Immediately we got to work on the issue at hand: COVID-19. We set up emergency operations centers, focused on infectious disease treatment and prevention, reviewed and adjusted hospital procedures and determined how to set up rapid and extensive COVID testing. We conducted numerous huddles with our staff to keep everyone informed of new information and policy changes. We looked at issues to be raised and solved. We examined infrastructure and assessed risks. Creating this framework helped us navigate the pandemic in the early days of March, April and May 2020.

As that first wave of COVID subsided in June, we thought about what we had learned during this time. We discussed what new procedures, protocols or tasks we wanted to continue when the pandemic goes away. We kept in place some of the infrastructure we’d built in our operations centers—to work toward our goal of being the safest place to receive and deliver care.

Now all these months later, it’s still challenging. We’re seeing higher volumes of COVID-positive patients, even higher than we did in the spring. We’re dealing with the perfect storm of high levels of COVID, flu season starting, and exhaustion of our front-line staff. Our capacity is constrained. None of this has been easy for our healthcare workers. In the meantime, we continue to advise folks to persist with hand washing, masks, social distancing and limiting gatherings. If people do their part, we will do our best to ensure we have enough healthcare capacity while limiting the spread of COVID.
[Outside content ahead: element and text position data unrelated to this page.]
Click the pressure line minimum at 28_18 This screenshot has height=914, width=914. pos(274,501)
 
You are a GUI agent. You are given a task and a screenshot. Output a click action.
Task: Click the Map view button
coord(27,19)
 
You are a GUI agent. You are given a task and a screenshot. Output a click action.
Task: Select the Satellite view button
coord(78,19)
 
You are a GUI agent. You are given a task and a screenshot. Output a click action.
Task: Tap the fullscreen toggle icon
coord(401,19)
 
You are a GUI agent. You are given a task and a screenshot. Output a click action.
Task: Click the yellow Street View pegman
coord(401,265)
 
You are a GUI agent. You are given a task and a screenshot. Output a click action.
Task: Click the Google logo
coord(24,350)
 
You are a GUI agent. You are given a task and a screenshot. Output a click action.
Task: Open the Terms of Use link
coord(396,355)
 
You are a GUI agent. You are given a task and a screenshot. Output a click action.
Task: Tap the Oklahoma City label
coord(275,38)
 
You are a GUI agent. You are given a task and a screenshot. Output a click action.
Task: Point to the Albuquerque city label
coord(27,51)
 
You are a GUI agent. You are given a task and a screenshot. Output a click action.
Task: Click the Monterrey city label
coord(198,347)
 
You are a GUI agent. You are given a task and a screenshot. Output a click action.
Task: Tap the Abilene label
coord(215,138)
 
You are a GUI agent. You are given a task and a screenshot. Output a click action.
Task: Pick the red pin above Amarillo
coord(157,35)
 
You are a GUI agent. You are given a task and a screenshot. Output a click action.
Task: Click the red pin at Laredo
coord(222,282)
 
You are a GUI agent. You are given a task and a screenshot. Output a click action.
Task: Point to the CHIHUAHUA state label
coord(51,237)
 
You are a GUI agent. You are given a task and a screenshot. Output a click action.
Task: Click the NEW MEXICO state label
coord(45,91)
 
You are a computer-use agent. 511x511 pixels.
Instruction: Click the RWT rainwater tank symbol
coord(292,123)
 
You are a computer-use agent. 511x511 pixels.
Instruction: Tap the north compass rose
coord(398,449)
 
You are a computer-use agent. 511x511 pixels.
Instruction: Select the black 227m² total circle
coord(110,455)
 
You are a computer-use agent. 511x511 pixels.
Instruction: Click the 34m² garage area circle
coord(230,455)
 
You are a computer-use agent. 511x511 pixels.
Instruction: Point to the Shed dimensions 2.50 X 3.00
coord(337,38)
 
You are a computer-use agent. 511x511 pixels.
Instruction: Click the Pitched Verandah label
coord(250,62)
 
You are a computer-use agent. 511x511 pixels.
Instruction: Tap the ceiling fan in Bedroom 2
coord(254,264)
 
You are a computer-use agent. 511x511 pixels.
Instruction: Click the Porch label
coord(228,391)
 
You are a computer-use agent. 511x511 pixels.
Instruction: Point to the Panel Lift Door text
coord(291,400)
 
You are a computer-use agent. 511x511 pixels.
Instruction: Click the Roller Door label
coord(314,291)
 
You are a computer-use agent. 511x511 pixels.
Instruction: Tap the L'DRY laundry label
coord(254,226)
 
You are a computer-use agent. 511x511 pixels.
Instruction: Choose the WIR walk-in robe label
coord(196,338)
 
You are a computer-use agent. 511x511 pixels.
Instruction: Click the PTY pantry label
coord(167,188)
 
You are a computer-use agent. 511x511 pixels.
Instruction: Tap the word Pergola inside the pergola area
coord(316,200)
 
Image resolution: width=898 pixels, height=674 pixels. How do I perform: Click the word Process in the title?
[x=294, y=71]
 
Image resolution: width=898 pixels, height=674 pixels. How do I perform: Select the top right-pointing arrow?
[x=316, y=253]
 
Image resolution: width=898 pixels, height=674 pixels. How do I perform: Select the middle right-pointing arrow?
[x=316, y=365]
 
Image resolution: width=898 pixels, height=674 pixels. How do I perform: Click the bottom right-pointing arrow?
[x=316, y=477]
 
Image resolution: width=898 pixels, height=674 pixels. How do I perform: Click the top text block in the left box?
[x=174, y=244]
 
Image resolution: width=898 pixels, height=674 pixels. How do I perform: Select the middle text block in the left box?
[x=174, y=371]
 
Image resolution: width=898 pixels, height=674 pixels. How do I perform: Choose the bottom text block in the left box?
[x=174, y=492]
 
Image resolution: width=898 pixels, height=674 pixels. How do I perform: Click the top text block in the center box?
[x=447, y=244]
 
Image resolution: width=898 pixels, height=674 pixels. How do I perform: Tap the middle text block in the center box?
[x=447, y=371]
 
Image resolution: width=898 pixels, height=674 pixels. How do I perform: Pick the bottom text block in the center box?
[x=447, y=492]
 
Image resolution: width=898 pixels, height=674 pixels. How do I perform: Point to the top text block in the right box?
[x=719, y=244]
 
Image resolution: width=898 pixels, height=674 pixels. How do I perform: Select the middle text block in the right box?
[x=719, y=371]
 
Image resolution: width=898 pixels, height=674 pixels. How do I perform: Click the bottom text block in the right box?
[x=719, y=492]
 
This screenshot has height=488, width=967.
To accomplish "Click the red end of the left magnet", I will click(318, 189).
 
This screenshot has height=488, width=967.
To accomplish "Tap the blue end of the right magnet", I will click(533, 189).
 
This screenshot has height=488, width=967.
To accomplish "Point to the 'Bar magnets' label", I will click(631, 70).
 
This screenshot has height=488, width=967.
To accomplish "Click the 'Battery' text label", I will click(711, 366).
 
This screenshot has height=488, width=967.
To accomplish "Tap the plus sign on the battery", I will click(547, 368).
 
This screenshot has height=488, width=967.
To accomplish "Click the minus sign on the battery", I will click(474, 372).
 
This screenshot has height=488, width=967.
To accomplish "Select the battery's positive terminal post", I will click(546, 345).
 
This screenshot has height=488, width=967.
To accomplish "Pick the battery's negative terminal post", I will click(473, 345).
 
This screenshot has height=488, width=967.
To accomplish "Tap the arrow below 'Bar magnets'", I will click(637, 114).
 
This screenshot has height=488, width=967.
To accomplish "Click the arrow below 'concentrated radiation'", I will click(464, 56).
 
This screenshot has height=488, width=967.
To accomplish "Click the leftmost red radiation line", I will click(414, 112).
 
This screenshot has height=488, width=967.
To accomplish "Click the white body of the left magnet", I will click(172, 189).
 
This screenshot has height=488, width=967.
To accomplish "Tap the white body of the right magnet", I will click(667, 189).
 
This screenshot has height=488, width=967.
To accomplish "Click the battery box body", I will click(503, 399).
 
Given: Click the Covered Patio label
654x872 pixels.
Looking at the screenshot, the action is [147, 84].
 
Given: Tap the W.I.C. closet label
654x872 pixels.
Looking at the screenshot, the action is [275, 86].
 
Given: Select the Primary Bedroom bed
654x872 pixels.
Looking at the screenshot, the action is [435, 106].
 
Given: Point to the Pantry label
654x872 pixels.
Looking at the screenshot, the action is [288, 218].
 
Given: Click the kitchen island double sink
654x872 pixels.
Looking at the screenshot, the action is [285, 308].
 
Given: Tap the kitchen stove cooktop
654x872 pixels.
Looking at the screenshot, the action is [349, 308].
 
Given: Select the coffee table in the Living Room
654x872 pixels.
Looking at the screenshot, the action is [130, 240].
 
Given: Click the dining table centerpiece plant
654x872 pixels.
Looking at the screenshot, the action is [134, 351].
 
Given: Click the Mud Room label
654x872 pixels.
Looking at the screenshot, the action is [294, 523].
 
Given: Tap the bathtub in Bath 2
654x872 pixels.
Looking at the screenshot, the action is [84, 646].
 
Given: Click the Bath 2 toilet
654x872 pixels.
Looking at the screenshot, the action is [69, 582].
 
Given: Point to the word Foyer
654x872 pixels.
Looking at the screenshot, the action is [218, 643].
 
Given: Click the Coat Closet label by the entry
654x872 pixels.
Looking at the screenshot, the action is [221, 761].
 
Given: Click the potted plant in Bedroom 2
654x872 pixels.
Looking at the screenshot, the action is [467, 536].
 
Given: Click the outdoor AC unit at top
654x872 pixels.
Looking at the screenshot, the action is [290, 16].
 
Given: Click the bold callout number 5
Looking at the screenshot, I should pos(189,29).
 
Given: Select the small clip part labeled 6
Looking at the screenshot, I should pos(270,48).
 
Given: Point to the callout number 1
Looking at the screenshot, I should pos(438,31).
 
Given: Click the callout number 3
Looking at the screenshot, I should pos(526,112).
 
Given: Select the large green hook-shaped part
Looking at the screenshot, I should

Even though 2020 was challenging and difficult, as we’ve navigated through the pandemic, we have realized some positives. After navigating that first wave of COVID, we realized we have become very good at identifying, raising and solving problems very quickly. Challenges that previously took us weeks to identify and solve now are taking us hours and days. This ability to rapidly identify and solve issues is one of the biggest outcomes the pandemic will have on Legacy. We’re now in a much better place.

Another positive development from the pandemic is that we’ve seen fewer people using the emergency room for non-emergency care. Some health issues are appropriate for ER visits, but others are better addressed via telehealth, urgent care or clinic visits. Better utilization of healthcare resources for the right problems is another good outcome of this pandemic. It increases access to care for everyone.

Yet another positive development from COVID is increased coordination and collaboration in Clark County’s healthcare and public health community. We’ve had thoughtful, constructive conversations and collaborations between Legacy Health, PeaceHealth, The Vancouver Clinic and Clark County Public Health. Together, we’re doing everything we can to support our community. In terms of relationships, we’ve built infrastructure to work collaboratively on public health issues.

Very early in the pandemic, as far back as March, we’ve been meeting almost weekly as a group to check in with each other to discuss these kinds of issues: What are you seeing on the ground? What are your visitor policies? How are you testing? What are the providers seeing in the public? This gives us a good perspective. It’s been invaluable to have that conversation.

Going forward, I see this group of community healthcare leaders continuing to meet to discuss ongoing and potential issues. This has been a great example on how we can work together on common challenges so we can all better serve our growing community. We will continue once COVID is finally behind us. This collaboration will serve all of us in Clark County—today and tomorrow.

In 2020, Legacy Salmon Creek Medical Center learned invaluable lessons dealing with the pandemic. As difficult as 2020 was, I believe that 2021 will be brighter and the learnings from this past year will accelerate our journey towards our goal of being the safest place to receive and deliver care for our community.